While granny-the-victim is bad enough, Spivakovskaya believes, “babushka”—the-competitor can test the limits of tolerance in the family. The beat-them-to-it grandmas always try to excel over their daughters or daughters-in-laws in the art of parenting. They raise the standard of patience and punctiliousness for their own adult children by successfully combining diverse parental responsibilities like devoting their weekends and holidays entirely to their grandchildren. “Beneath the veneer of activities lurks a secret desire to be ‘a better mom’ for the grandchildren,” Spivakovskaya said. Such desire is sometimes so strong that it leads to an endless search for the mistakes and inadequacies in the parents and a tendency to claim total glory for whatever is well while finding fault with the oversights of the parents. “A child’s antennae are wired to catch such conflicting signals in the family,” Spivakovskaya said. “He either blames himself for being the cause of such conflicts or uses them pragmatically for his own ends.”
While it is no surprise that Russian grannies are sometimes willing to ruffle feathers to stay in their grandchildren’s limelight, experts have cited instances when “babushkas” conspire with their grandchildren in activities that are against the parents’ wishes—from cuddling, gifts, and great meals to showing favoritism toward one grandchild over another.
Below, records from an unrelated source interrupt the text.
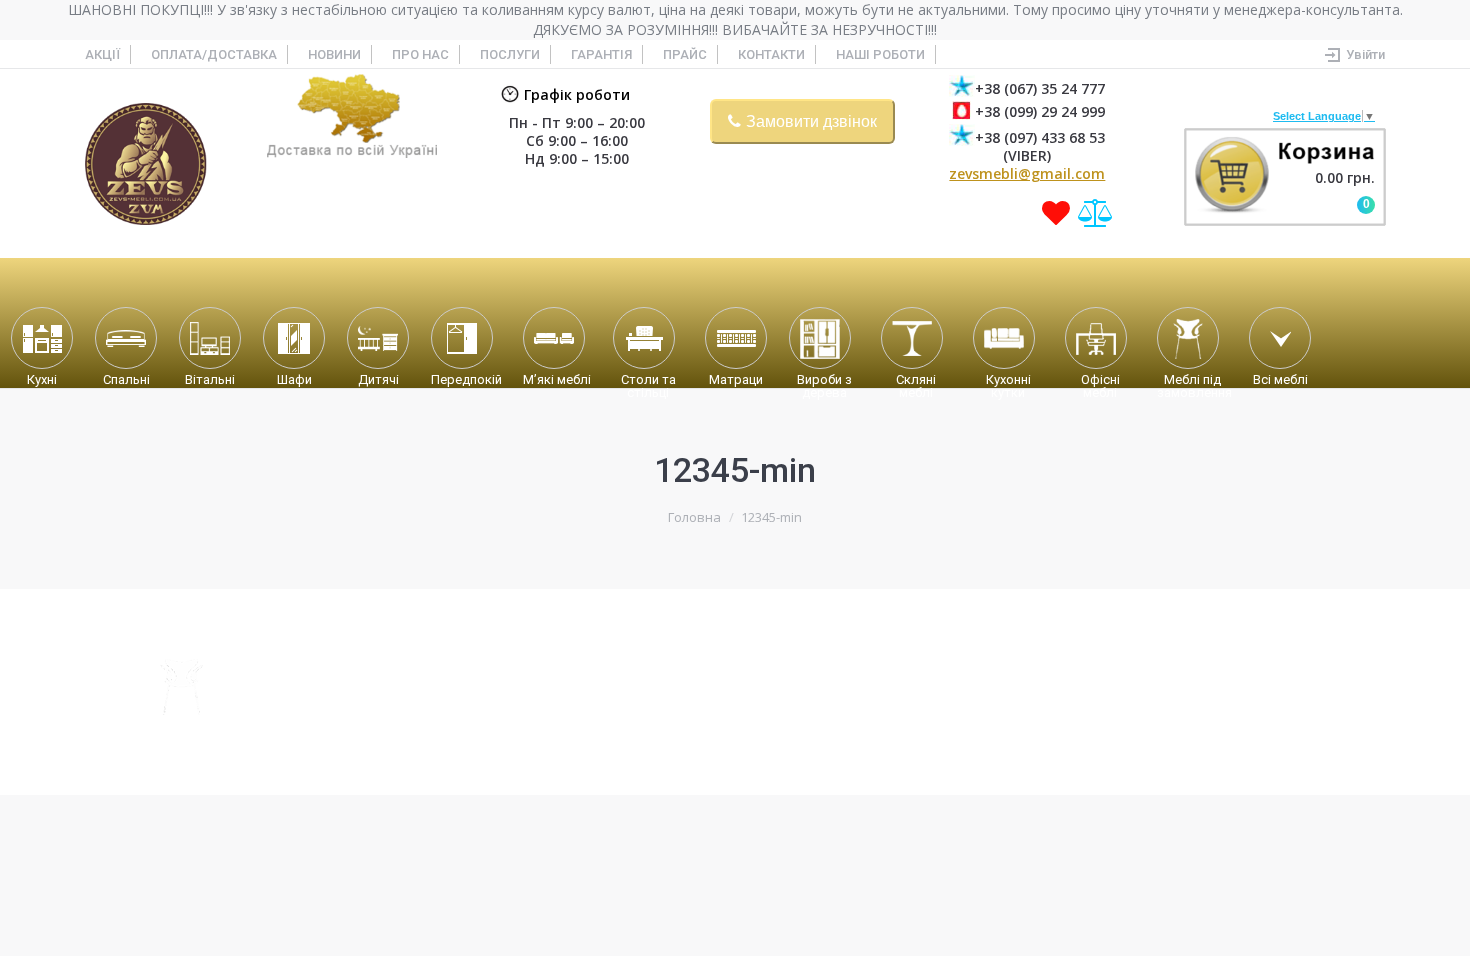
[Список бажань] (1056, 213)
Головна (694, 517)
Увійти (1365, 54)
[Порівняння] (1096, 213)
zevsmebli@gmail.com (1027, 173)
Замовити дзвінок (811, 121)
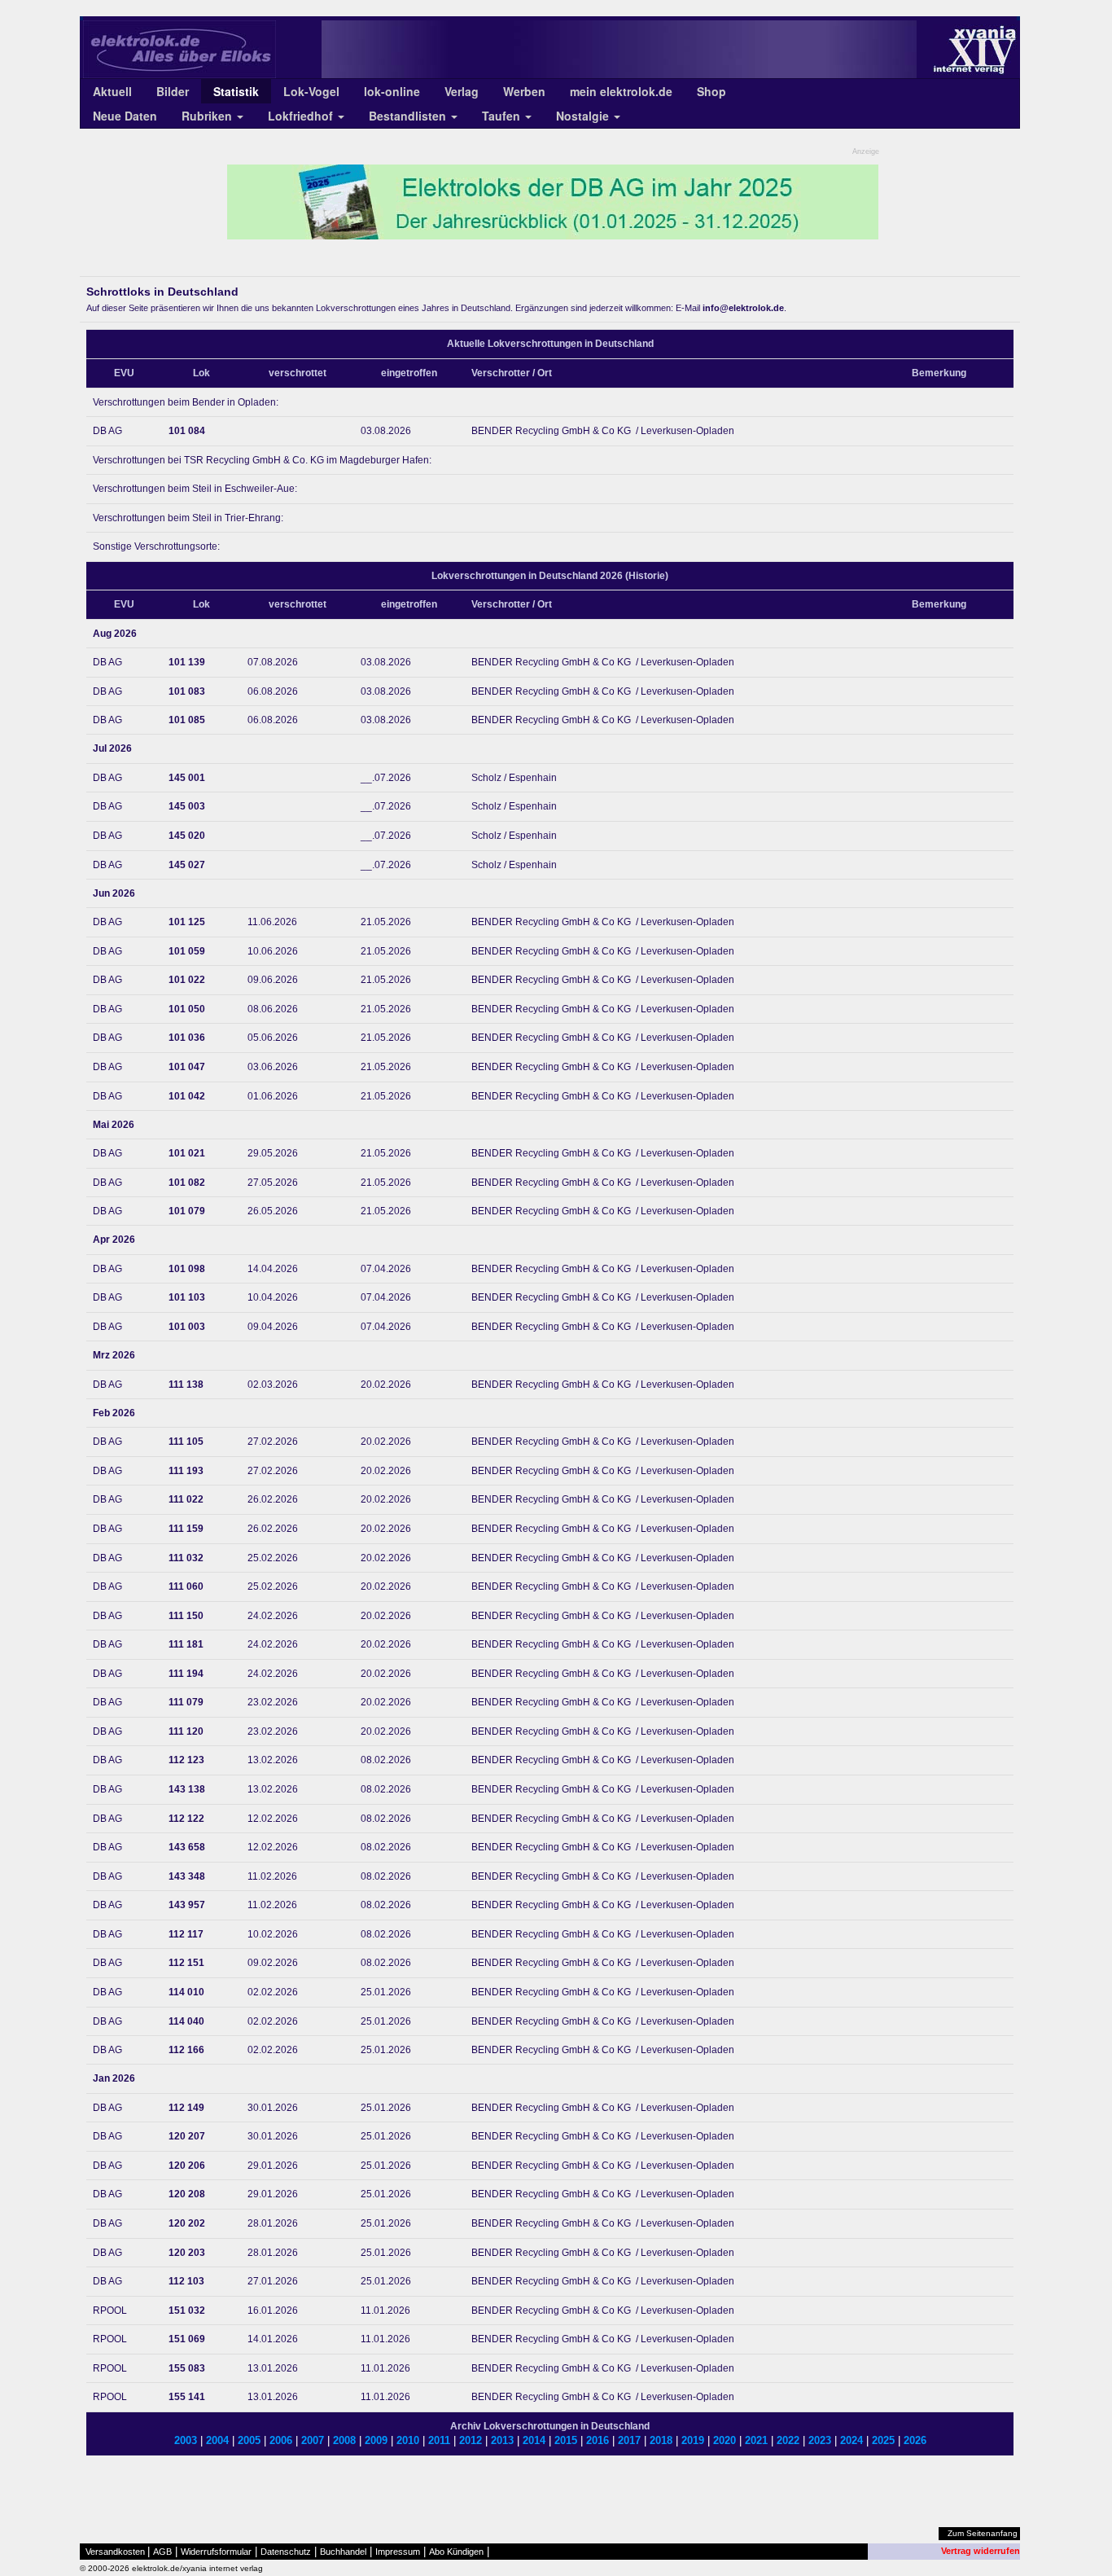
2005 (249, 2440)
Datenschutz (285, 2551)
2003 (185, 2440)
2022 (788, 2440)
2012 (470, 2440)
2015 (565, 2440)
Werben (524, 91)
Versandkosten (115, 2551)
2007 (312, 2440)
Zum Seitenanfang (983, 2533)
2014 (534, 2440)
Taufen (502, 116)
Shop (711, 91)
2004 (217, 2440)
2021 (756, 2440)
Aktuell (112, 91)
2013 (502, 2440)
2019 (692, 2440)
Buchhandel (343, 2551)
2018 (661, 2440)
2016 (597, 2440)
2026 (915, 2440)
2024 (851, 2440)
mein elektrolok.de (621, 91)
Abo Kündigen (456, 2551)
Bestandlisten (409, 116)
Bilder (172, 91)
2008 (344, 2440)
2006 (280, 2440)
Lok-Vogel (311, 91)
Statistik (236, 91)
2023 (819, 2440)
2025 (883, 2440)
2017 (629, 2440)
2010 (407, 2440)
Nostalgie (584, 116)
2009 (376, 2440)
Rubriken (208, 116)
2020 (724, 2440)
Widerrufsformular (216, 2551)
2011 (439, 2440)
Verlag (461, 91)
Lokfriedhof (302, 116)
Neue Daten (125, 116)
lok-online (392, 91)
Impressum (397, 2551)
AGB (162, 2551)
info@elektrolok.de (743, 308)
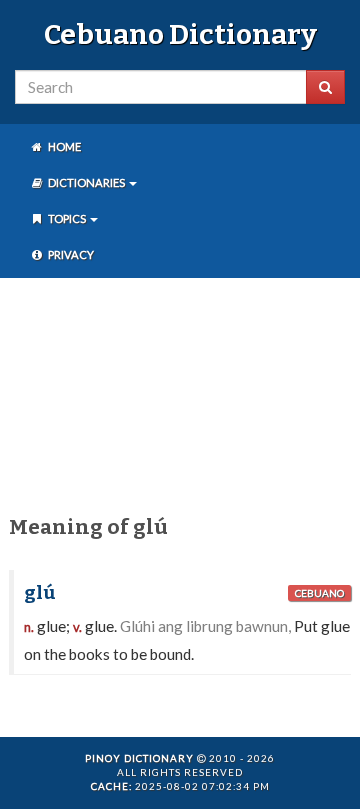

But since love is stronger than logic, many parents are powerless to stand up to the “babushkas,” experts say.
Writer and publicist Sergei Shargunov calls the phenomenon “a vicious circle that afflicts every generation in Russia.” “When your parents become grandparents, they will wrestle with you over your own child,” Shargunov said. “They see themselves in him more than they do in you because he carries their blood and essence into the future.” Grandparents will brush aside any objections in order to give a grandkid something they could not or were unable to give their own children, Shargunov said: “In Russia, we have a saying: our children are our prosecutors but our grandchildren are our attorneys.”
One institution, however, would remain eternally grateful for the subversive strategy of Russian grandparents: the Russian Orthodox Church. British historian Professor Gordon Rupp once said that the Christian Church survived decades of persecution and communist propaganda in Russia because the communists underestimated the power of the grandparents. They thought the church had no future because it was full of old people, Rupp said. But thanks largely to the obstinacy and resilience of “babushkas” who never forgot to serve their grandkids “kulichi” (Russian Easter bread) and painted eggs every Easter, the Orthodox Christian tradition not only survived communism, it did so with its integrity largely intact.